I have interests in statistical or quantum field theory under external conditions such as the curvature of spacetime or the boundary conditions imposed by materials such as perfect conductors. External conditions distort vacuum field fluctuations leading to a measurable effect called the Casimir effect. A new generation of highly precise Casimir experiments has turned this into an exciting field and forced theorists to develop elaborate mathematical techniques to carry out complex calculations. I have made some important contributions in this area. In 2006, I developed a novel multidimensional cut-off technique and obtained explicit Casimir formulas for Dirichlet and Neumann boundary conditions for geometries with arbitrary sides. Using the results of this work, I became the first to solve exactly the full 3+1 dimensional Dirichlet Casimir piston, a scenario introduced in 2004 but solved only in 2+1 dimensions. With my previous honors student Ilana MacDonald we showed explicitly that in the piston scenario non-renormalizable hypersurface terms cancel in any dimension.
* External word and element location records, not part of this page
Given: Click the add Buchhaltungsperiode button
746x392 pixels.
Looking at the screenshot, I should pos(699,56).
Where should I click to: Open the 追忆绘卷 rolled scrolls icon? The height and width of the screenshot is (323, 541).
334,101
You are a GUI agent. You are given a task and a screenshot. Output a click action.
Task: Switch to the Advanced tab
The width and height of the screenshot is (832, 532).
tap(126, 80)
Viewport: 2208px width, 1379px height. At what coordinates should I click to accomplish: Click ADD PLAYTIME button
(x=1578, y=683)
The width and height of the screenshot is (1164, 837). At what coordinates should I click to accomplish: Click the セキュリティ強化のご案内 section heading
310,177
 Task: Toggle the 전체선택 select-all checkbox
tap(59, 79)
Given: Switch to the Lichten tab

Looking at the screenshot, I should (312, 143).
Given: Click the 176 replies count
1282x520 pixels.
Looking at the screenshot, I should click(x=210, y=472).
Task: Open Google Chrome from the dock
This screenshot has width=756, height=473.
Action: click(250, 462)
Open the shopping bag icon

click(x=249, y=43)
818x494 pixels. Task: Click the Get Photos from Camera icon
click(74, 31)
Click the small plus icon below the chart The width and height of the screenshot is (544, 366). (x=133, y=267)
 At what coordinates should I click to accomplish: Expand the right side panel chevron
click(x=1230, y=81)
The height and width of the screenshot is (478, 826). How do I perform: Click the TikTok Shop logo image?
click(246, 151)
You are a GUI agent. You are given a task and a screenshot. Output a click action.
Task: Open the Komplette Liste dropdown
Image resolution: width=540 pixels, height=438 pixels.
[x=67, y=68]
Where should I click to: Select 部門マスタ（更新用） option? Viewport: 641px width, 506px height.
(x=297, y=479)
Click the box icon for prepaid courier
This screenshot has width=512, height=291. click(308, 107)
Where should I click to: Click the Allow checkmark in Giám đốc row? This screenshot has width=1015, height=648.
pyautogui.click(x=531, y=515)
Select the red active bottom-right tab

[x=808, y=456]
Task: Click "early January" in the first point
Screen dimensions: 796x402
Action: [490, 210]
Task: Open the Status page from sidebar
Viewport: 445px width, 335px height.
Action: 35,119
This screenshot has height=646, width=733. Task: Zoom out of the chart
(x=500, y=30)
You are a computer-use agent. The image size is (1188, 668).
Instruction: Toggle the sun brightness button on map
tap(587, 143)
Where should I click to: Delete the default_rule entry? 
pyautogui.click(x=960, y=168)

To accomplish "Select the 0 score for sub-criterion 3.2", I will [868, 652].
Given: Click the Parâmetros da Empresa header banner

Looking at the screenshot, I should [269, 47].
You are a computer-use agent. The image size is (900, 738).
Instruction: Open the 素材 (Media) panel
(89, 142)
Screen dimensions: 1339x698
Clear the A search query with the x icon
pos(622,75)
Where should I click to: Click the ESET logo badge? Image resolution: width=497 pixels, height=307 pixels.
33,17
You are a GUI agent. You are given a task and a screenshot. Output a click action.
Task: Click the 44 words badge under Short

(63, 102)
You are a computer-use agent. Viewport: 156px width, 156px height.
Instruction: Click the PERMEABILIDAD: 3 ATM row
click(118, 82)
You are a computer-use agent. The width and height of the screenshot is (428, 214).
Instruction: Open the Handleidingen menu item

Recently, with my collaborator, Valery Marachevsky of the Laboratoire Kastler Brossel, CNRS Paris, we recently published an important paper that shows that a perfect conductor will have continuum modes (be partly transparent) in a compactified M4 x S1 spacetime.

 

EXTERNAL RESEARCH GRANTS

2013 - 2018

NSERC

Five year NSERC Discovery Grant

A new dynamical approach to black hole thermodynamics.

2008 - 2013

NSERC

Five year NSERC Discovery Grant

Conformal anomaly in the gravitationally coupled magnetic monopole and vacua effects under external conditions.

2005 - 2008

NSERC

Three year NSERC Discovery grant

Massless Solitons via Gravitation: Kinks, Vortices, and Monopoles in Curved Spacetime.

INTERNAL RESEARCH GRANTS

2014 - 2015

Bishops

Bishop’s Senate Research Grant

The hierarchy problem, scale invariance and radiatively induced symmetry breaking.

2011 - 2012

Bishops

Bishop’s Senate Research Grant

The classical statistical mechanics of black hole entropy.

2008 - 2009

Bishops

Bishop’s Senate Research Grant

Entropy formation during gravitational collapse

2007

Bishops

Bishop’s Merit Bonus for excellence in research

2004 - 2005

Bishops

Bishop’s Senate Research Grant

Massless Kinks in an Evolving Spacetime.